■ Problem details
Can you quote the material word for word, from the line containing "The width and" down to the end of the material, including both, without the pictures?

(Screenshot grounding data)
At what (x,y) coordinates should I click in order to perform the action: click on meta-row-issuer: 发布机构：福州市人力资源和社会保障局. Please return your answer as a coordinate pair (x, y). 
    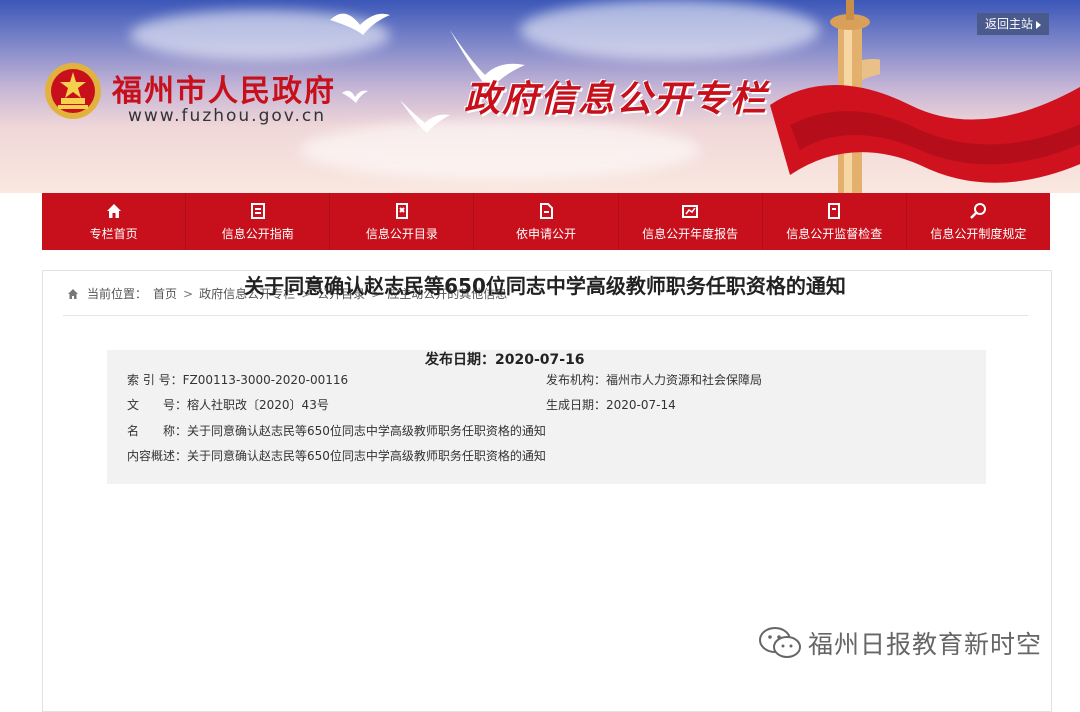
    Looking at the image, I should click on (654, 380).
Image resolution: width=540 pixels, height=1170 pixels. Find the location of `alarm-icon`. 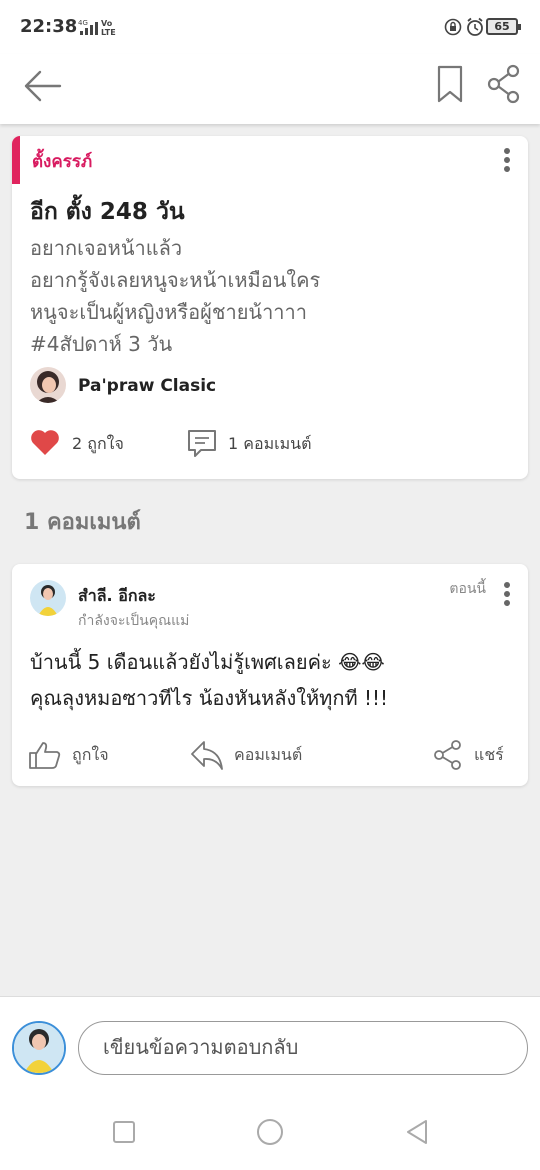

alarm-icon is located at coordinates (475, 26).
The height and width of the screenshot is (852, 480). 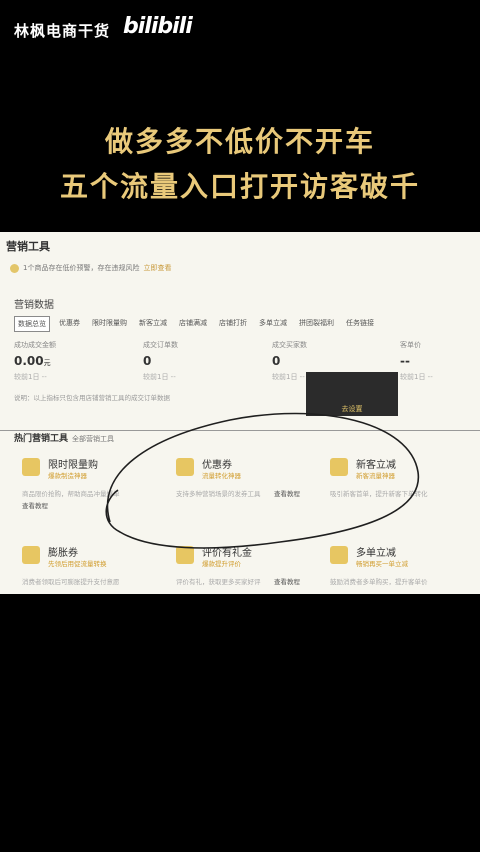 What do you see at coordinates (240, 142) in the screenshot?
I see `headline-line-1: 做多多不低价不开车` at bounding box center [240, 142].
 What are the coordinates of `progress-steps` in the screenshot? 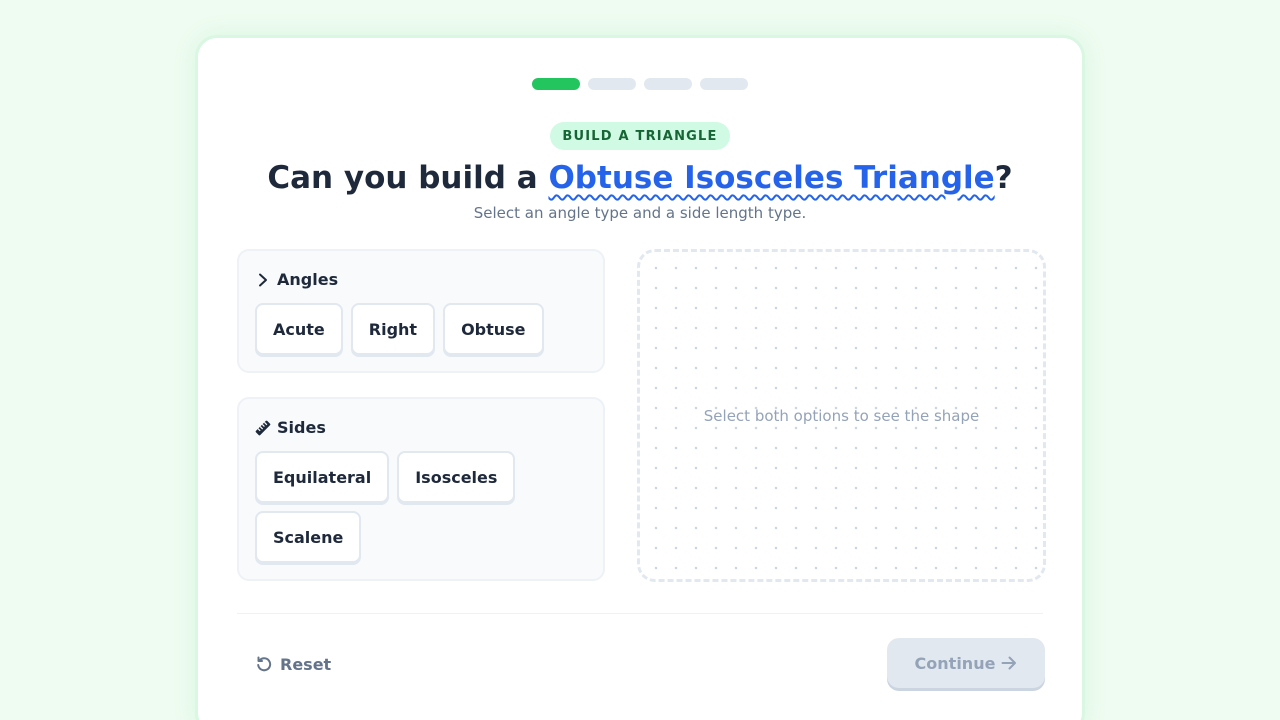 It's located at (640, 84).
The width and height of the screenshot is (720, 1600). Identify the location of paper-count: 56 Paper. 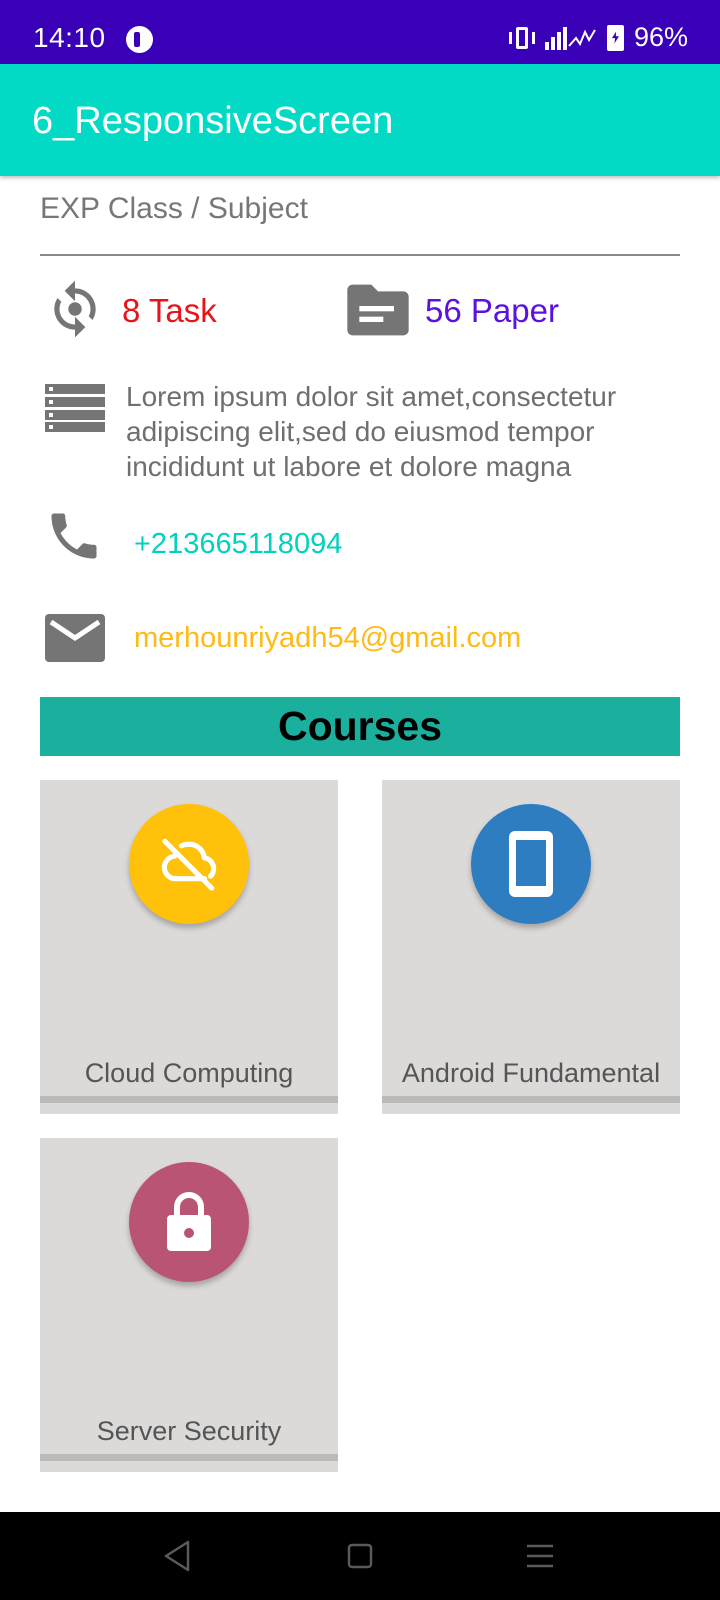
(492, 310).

■ Answer box
The width and height of the screenshot is (720, 1600). Identify the location of paper-count: 56 Paper. 
(492, 310).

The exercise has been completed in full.